Another 85-year-old kidney recipient spoke of the importance of conducting the burial ceremony according to Sharia law: “I am ready and want to die according to Sharia, where they lay me on my right side and direct my face south toward Mecca. Before the funeral, a grave is dug along the path, and on arrival at the cemetery, the coffin is placed on the ground, and confirming that there will be no outbursts of emotions because it is God's will, who forgives sins, especially if the Shahada is said before the soul departs.”

The research participants expressed concern and fear over the possibility of a delay in the burial of the deceased due to their hospitalization. An 88-year-old male kidney transplant said: “After purifying the body, the eyes of the deceased should be closed, his body should be washed and perfumed, and his hands and feet should be straightened. Any delay in the treatment of the corpse may cause a bone fracture when the limbs are straightened.
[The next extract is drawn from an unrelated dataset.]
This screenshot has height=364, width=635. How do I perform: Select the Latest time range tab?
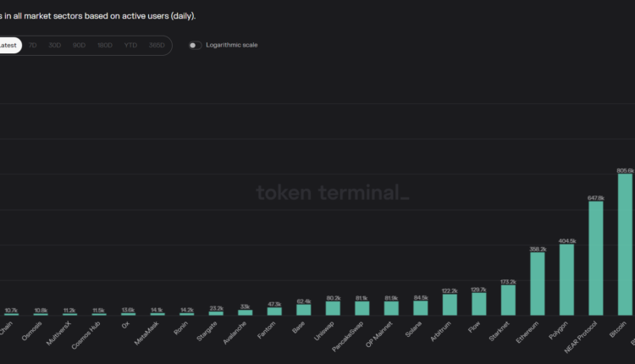(8, 45)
It is akin to breaking the bone of the living; this is forbidden and considered abuse of the corpse. Burying the dead quickly proves that he is given the respect he deserves and prevents unnecessary suffering until burial.” One 83-year-old kidney transplant recipient described a custom after the burial: “After the deceased is buried, his sons remain by the grave for at least an hour because the angels descend from the sky to the grave and ask him the same questions and answers that the imam mentioned during the “Talqeen” (ie, indoctrination: the process of teaching a person to accept a set of beliefs uncritically).

When hospitalized patients are afflicted with COVID-19, there is no such possibility. Even the farewell kiss of loved ones is not possible.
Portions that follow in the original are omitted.